Le donne vivevano in uno stato di vera e propria sottomissione
ROMA – Nel corso della mattinata gli Agenti della Squadra Mobile della Questura di Roma hanno eseguito 11 ordinanze di custodia cautelare in carcere emesse dal Gip del Tribunale di Roma nei confronti di altrettanti cittadini rumeni responsabili di associazione per delinquere finalizzata allo sfruttamento della prostituzione.
Il sodalizio criminale, operante da diversi anni e radicato nel territorio romano, era composto da cittadini rumeni che gravitavano intorno al campo nomadi di via dei Campi Sportivi, vicino alla riva del fiume Aniene. Le vittime, tutte giovani donne di nazionalità rumena, venivano costrette dai loro stessi connazionali, ad alcuni legati anche da vincoli affettivi, a prostituirsi durante il giorno lungo le strade consolari della Cassia bis e della Salaria.
Le donne in uno stato di vera e propria sottomissione erano sottoposte a continui maltrattamenti e minacce. È stata la denuncia di una di esse, che è riuscita a trovare il coraggio di raccontare quanto le stava accadendo, a far scattare le indagini.
La giovane, costretta a prostituirsi, era stata picchiata e minacciata di morte in diverse occasioni anche nel caso in cui avesse guadagnato poco nel corso della sua giornata lavorativa.
Ogni settimana le vittime, condizionate dall’autorizzazione da parte degli sfruttatori per poter svolgere l’attività di meretricio nelle aree considerate di loro «proprietà», dovevano versargli una cifra variabile compresa tra i 200 e 300 euro.
I soldi, raccolti dai loro protettori, venivano poi versati direttamente nelle mani del «capo famiglia» M.I., un rumeno di 44 anni o del figlio M.L.I., di 26 anni. A loro volta, i protettori che vigilavano sull’attività delle giovani donne, avevano la possibilità di gestire anch’essi una o più ragazze, solo dopo aver ricevuto «l’autorizzazione» dalla «famiglia» e dopo aver corrisposto il pagamento di un «canone» precedentemente pattuito.
Le indagini degli investigatori, hanno permesso di accertare il vincolo associativo che legava i componenti della famiglia, con i singoli protettori, evidenziando per ognuno il proprio peculiare ruolo. Al vertice dell’organizzazione, il capo famiglia che, con il figlio stabiliva le «tariffe», concedeva i «permessi» e «assegnava i posti».
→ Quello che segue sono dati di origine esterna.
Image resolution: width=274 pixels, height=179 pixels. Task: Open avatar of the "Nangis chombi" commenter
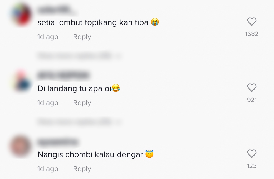pyautogui.click(x=21, y=147)
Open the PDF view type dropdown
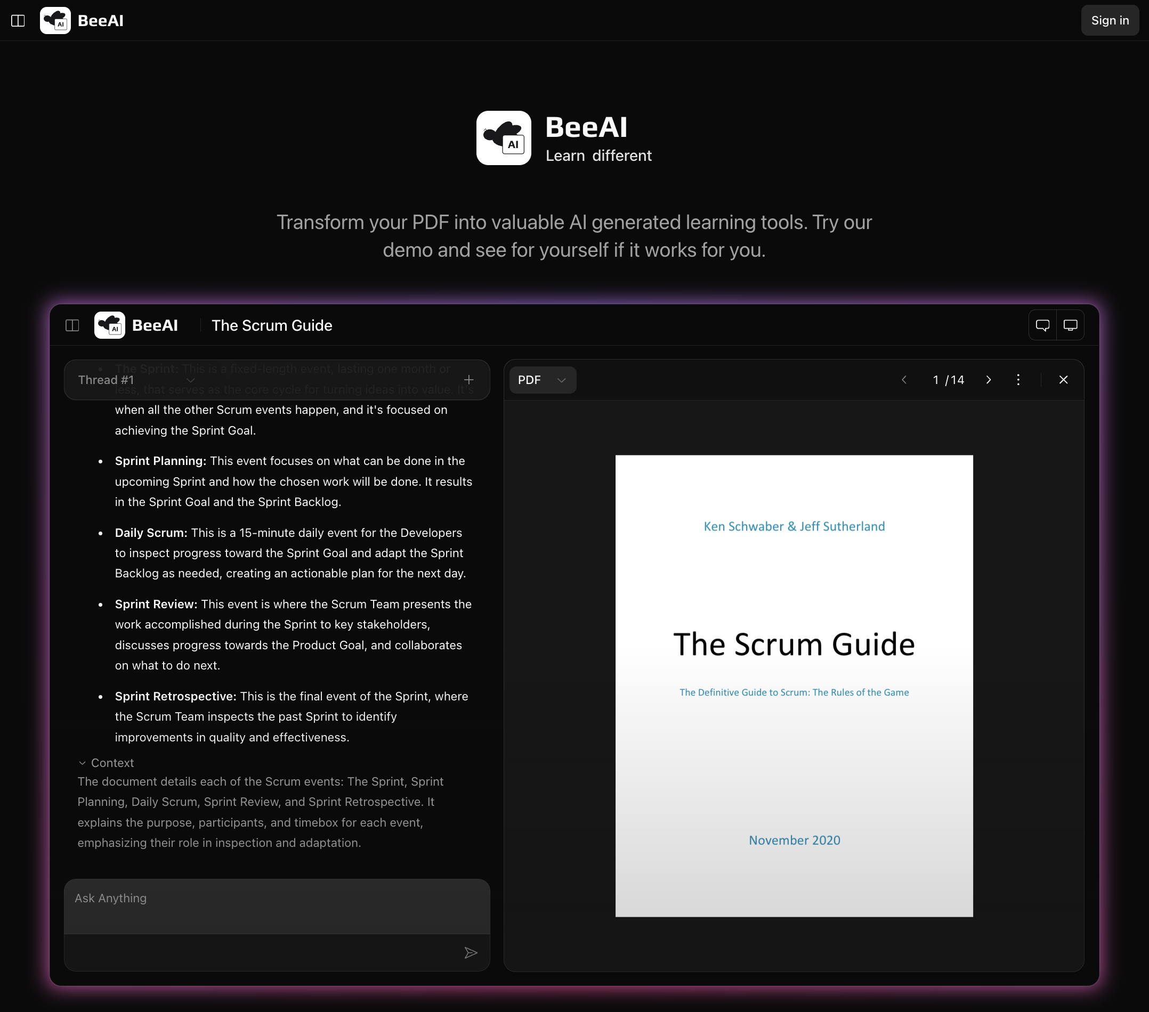Image resolution: width=1149 pixels, height=1012 pixels. (x=542, y=380)
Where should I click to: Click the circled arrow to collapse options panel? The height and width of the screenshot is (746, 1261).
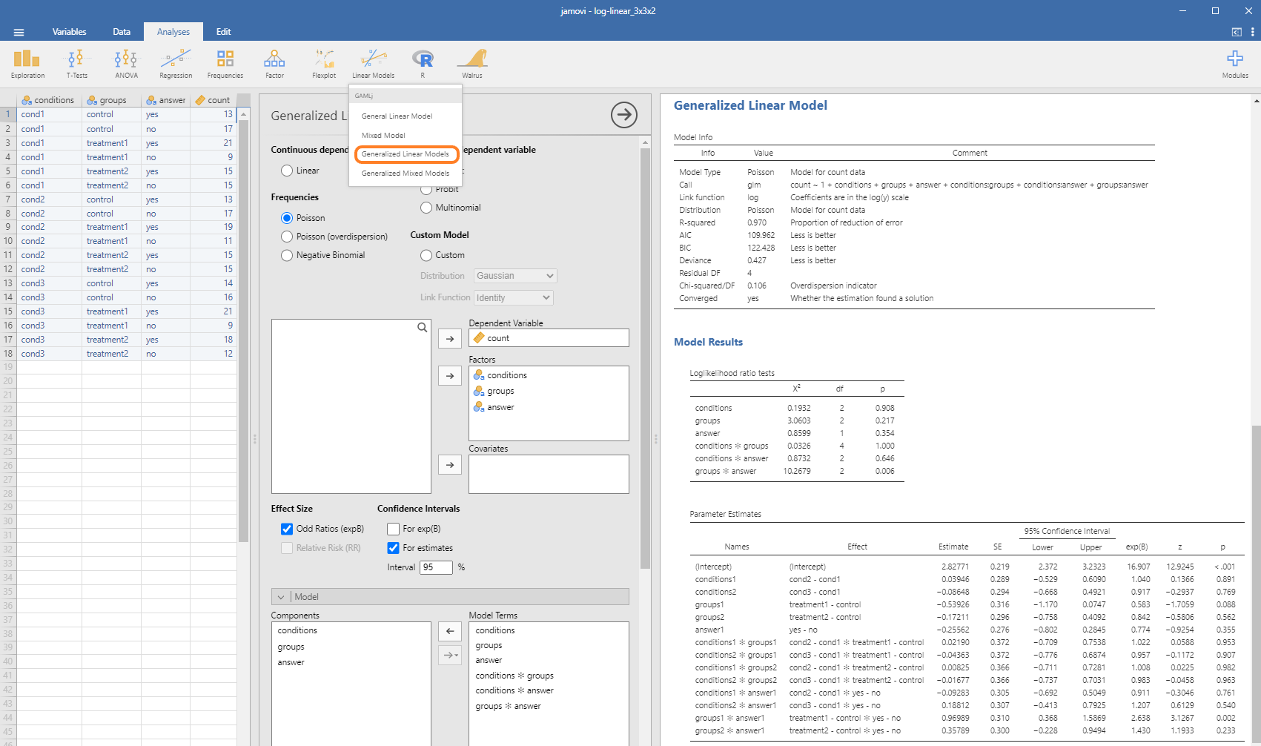pyautogui.click(x=623, y=115)
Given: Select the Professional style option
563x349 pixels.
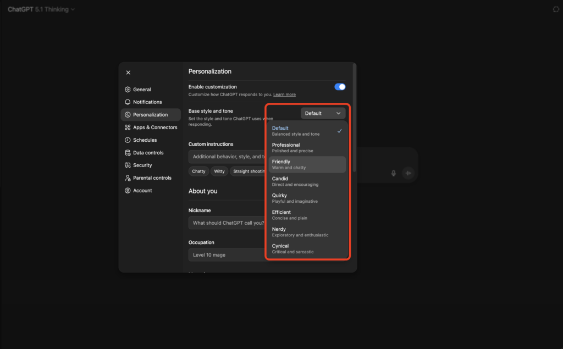Looking at the screenshot, I should click(307, 147).
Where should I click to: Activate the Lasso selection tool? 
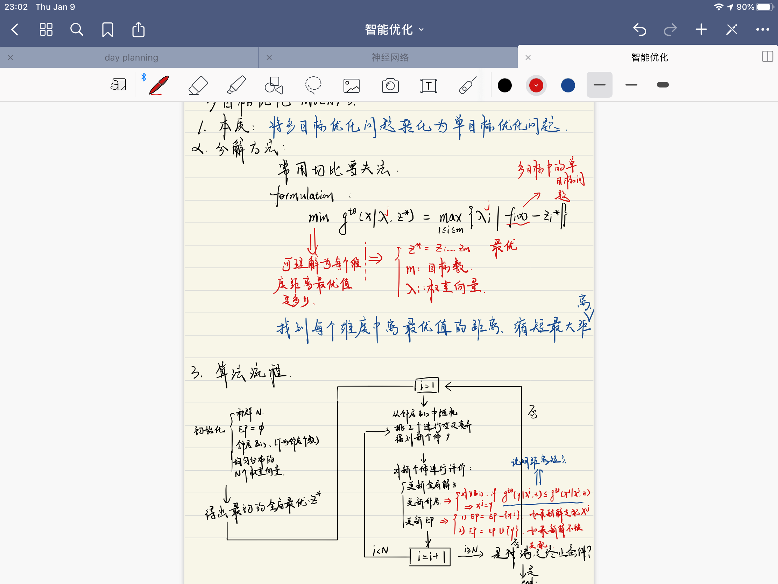313,85

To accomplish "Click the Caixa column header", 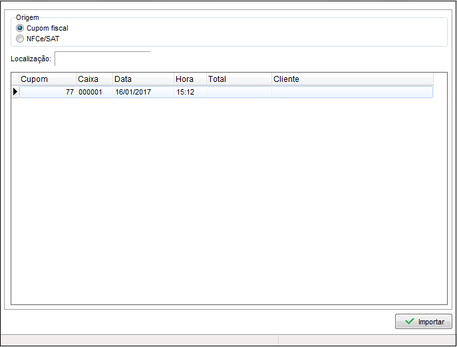I will [x=94, y=79].
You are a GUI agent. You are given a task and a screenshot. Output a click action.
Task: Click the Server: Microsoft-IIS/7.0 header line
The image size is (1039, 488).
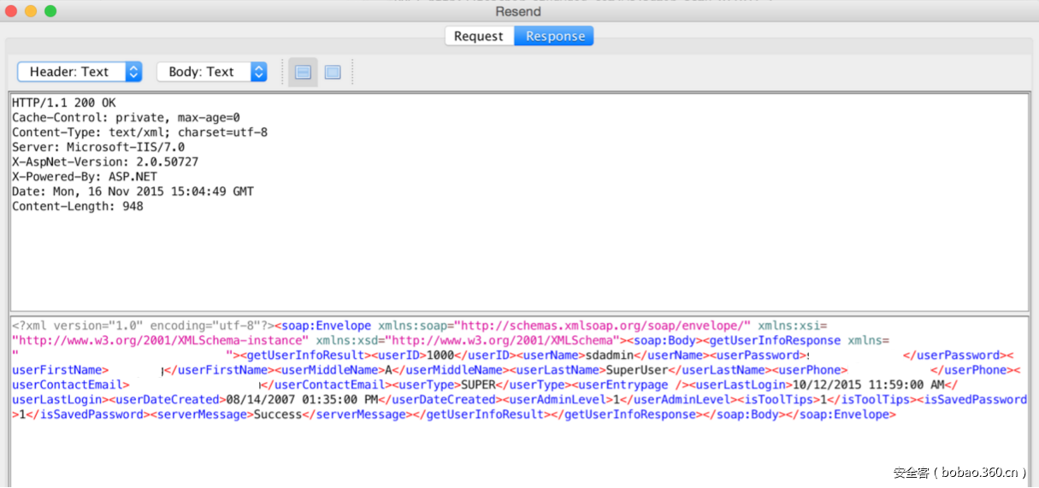[97, 147]
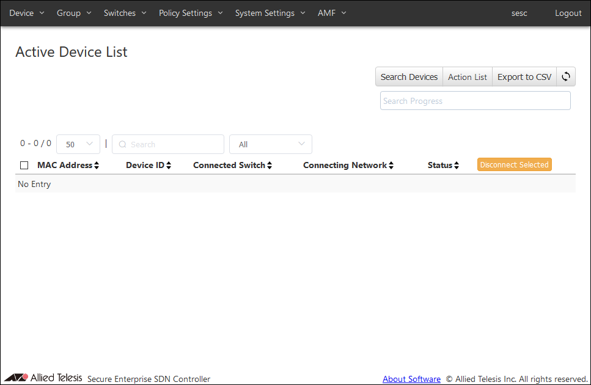Open the Policy Settings menu
The image size is (591, 385).
191,13
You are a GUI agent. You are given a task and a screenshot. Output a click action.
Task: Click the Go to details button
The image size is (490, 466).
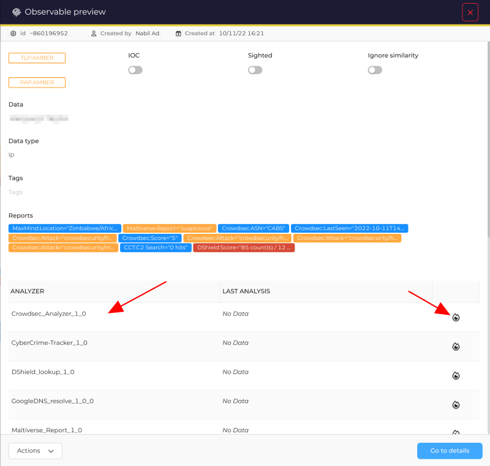click(x=450, y=451)
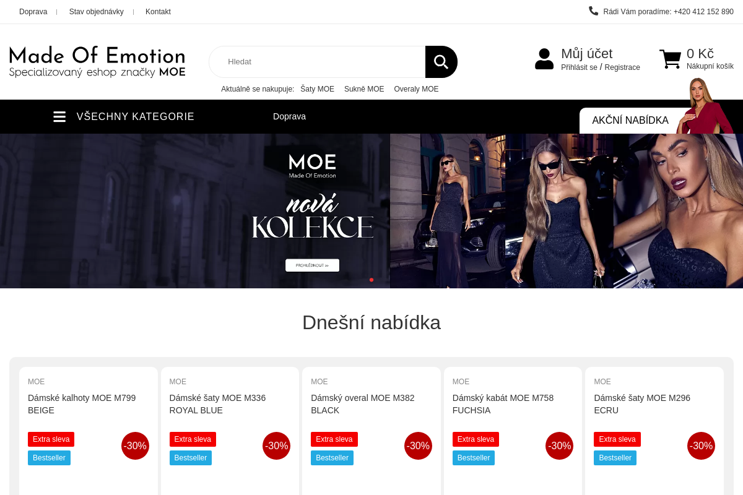Click the Hledat search field
This screenshot has width=743, height=495.
click(x=317, y=62)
Alla moglie di M.I., era invece riservata l’attività di «reclutamento» delle ragazze direttamente dal paese di origine. I singoli protettori invece avevano sia il ruolo di organizzatori del sodalizio criminale con il compito di sorvegliare le zone e il rispetto degli orari da parte delle ragazze che quello di sfruttatori delle singole vittime.